What it’s been like building a new brand from scratch:
This is the largest, small start up operation I think you could ever imagine and it’s been unbelievable. It’s been incredible to be apart of this seemingly since day one. I came in a few years into the process of NHL Seattle but being able to see our staff grow from even when I started here has been awesome. Our vision, what we are planning on doing for our fans, how we want to incorporate our community, how we want to make our community feel apart of this team. We don’t want hockey fans we want people to truly feel like they are apart of this team and apart of this organization. They are more than fans to us and I think its been so amazing how we are trying to tell our story through our community’s eyes and tell our community’s story through our eyes and there are so many people and amazing backgrounds in our organization trying to tell that story.
It’s a good mix of local Seattle folks who know the landscape, that have the history here, they have the roots here. You have people who aren’t from here but that can bring a different perspective of things they have seen. A ton of influence on how this can be not only Seattle’s team but the pacific Northwest’s team. We’ve got a huge huge interest and want to incorporate the great state of Alaska. They are part of our territory.
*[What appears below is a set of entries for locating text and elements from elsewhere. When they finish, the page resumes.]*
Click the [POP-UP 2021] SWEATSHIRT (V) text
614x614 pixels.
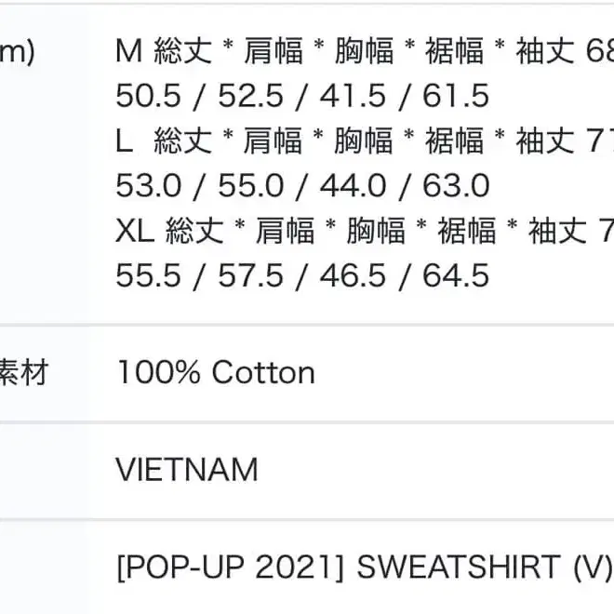pos(363,566)
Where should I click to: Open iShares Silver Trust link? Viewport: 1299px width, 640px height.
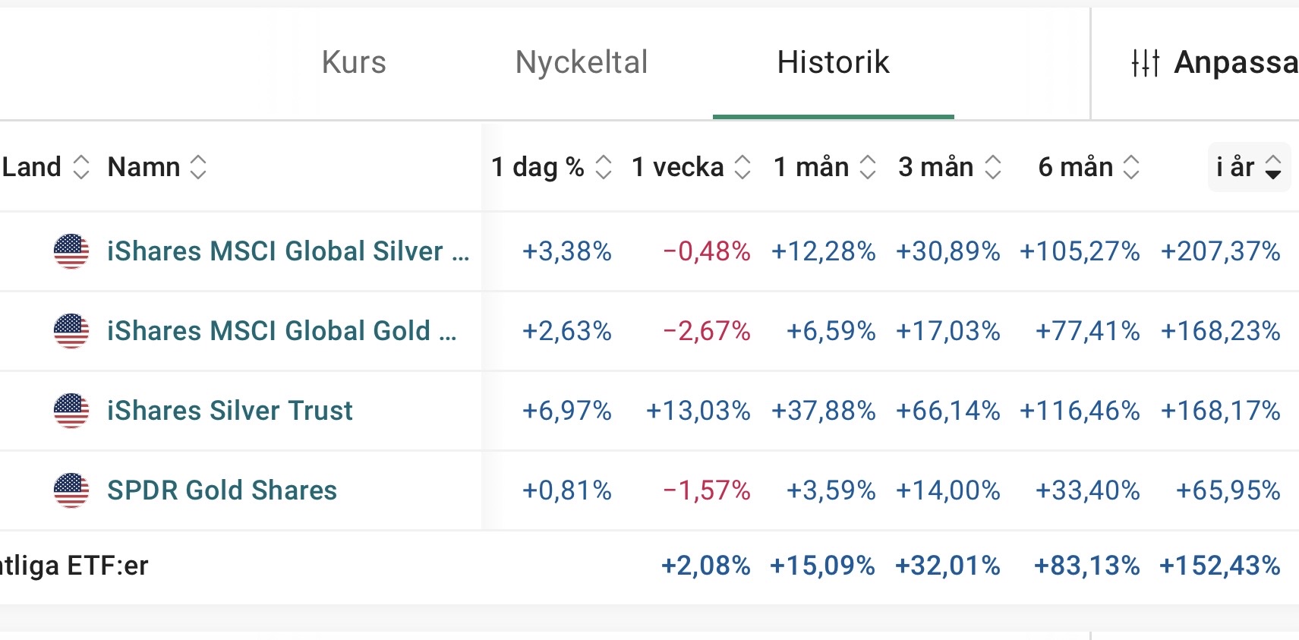click(229, 411)
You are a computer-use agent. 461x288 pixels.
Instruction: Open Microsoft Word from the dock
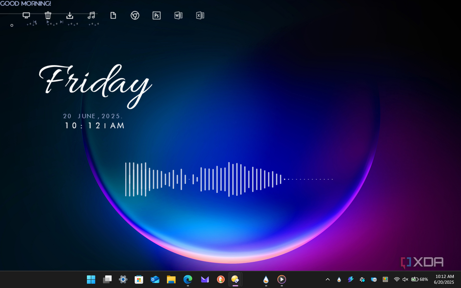178,16
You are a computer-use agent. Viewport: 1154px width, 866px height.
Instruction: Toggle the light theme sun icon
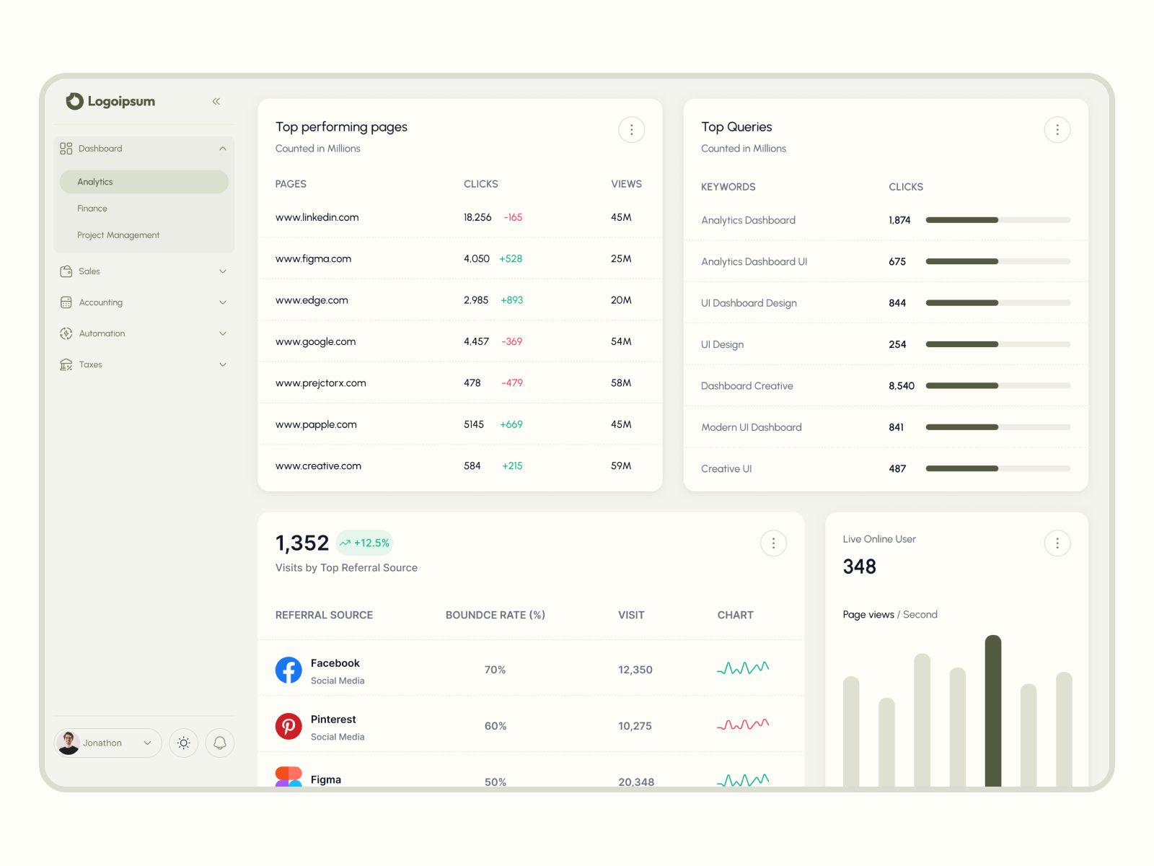tap(184, 743)
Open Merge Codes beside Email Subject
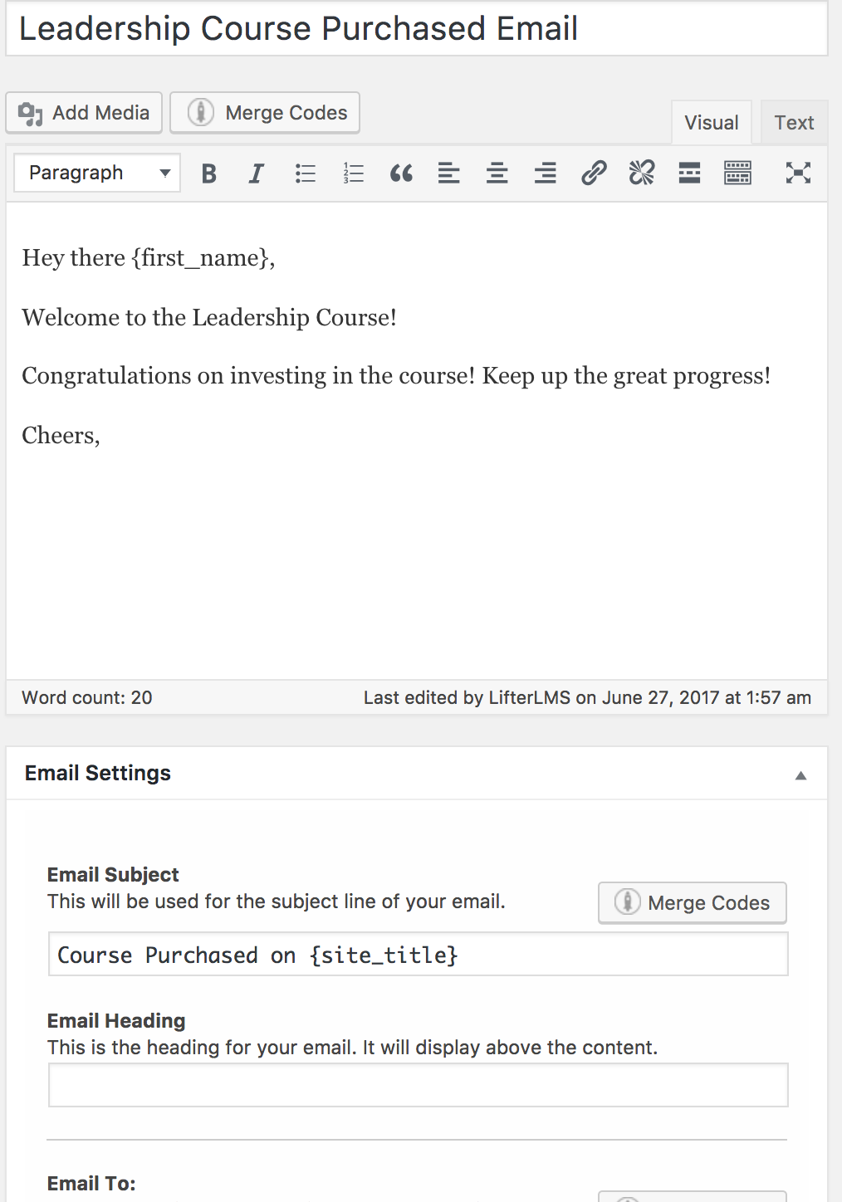The height and width of the screenshot is (1202, 842). click(693, 902)
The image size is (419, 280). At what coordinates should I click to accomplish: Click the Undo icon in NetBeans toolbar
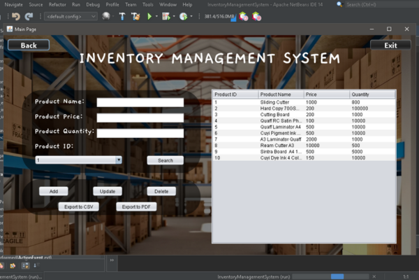(15, 16)
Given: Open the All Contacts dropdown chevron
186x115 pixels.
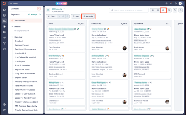Looking at the screenshot, I should [64, 9].
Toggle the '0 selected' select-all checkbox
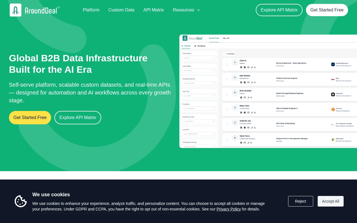This screenshot has height=223, width=357. point(225,54)
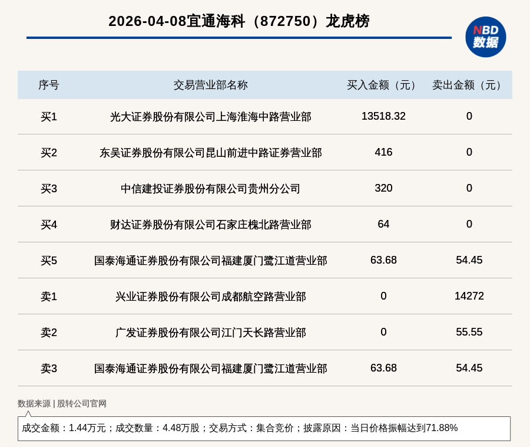Viewport: 530px width, 447px height.
Task: Click the 龙虎榜 title heading
Action: [x=239, y=21]
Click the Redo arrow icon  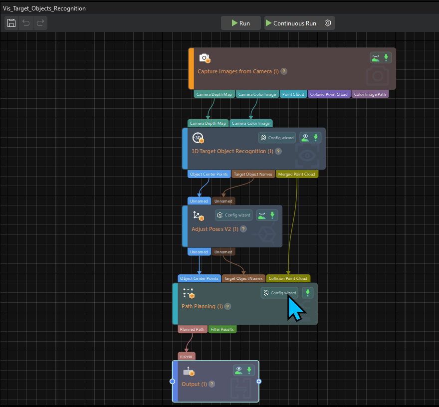[40, 23]
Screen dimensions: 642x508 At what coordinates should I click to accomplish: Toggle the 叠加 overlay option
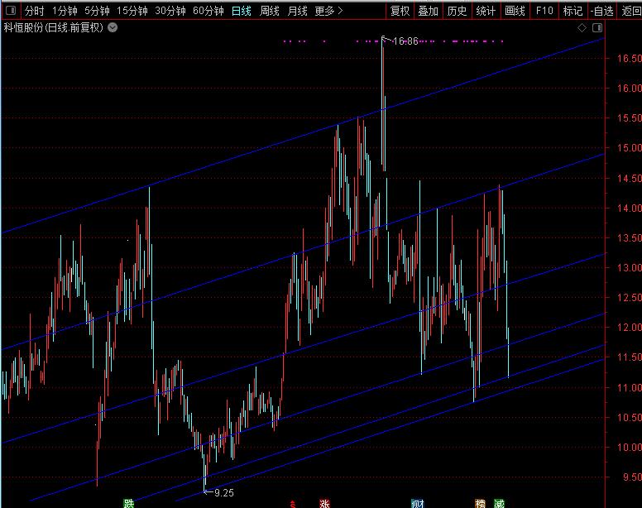click(428, 11)
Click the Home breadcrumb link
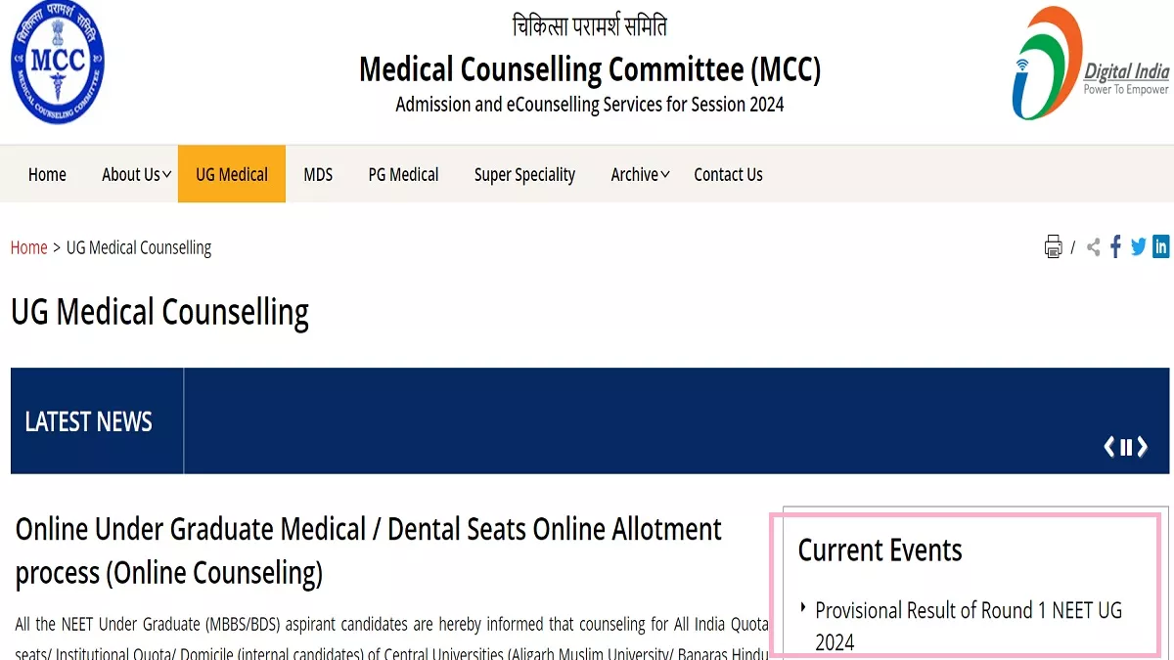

We fought to get Alaska within our territory because we want to tell their story, their hockey story. We want to tell parts of Oregon Idaho, Montana, Eastern Washington, this isn’t Seattle’s team, this is the Pacific Northwest’s Hockey team and for us to have the honor and the privilege of telling that hockey story in our community is awesome. Expansion teams are so few and far in between, you don’t have a lot of expansion teams and to not only be around for an expansion team, you know Vegas and us, you go back 20 years and Nashville and Columbus and Minnesota but to actually be apart of it is unbelievable, it’s such a cool experience.
How do you view the importance of storytelling in your role:
I used to consider myself a hockey guy, right? I was power play, I was PK, I was goals, that’s allI cared about. As I gradually grew in this industry and learned more about this industry I learned that it’s more than just one the ice. It’s off the ice, it’s humanizing players, it’s making them relatable to your fan base because not everybody is a hockey fan, not everybody knows about the game of hockey so how can I as a PR guy for a team, as a marketer of a team, how can I help our fans understand our team, our players, our game even better. Now fast forward here to Seattle and it takes on a whole new meaning because now we are trying to educate an entire region about the NHL.
There are hockey fans here, you’ve got a lot of hockey in the area but not NHL hockey so education an entire community and bringing them into this NHL family has been a huge eye opening experience for me as well. I’ve learned a whole lot about talking to communities and going into places where maybe hockey isn’t their first choice, maybe hockey is not their fifth choice but they are excited for the Kraken because it’s a new brand, it’s a new opportunity for them to get behind their city and to yell and scream and cheer for their city. So being able to help our community to understand us as an organization, our passion for hockey, our passion for diversity and inclusion within our organization and the community, I’ve learned so much about telling that story. And yes, we are going to have players soon, we are going to be talking about the power play, we’re going to be talking about the Kraken’s first trip to Montreal and the Bell Centre and the rivalry between the Canucks and the Kraken but right now we are trying to build that fan base and we are trying to get that fanbase emotionally invested in our community and our organization and ultimately in our game.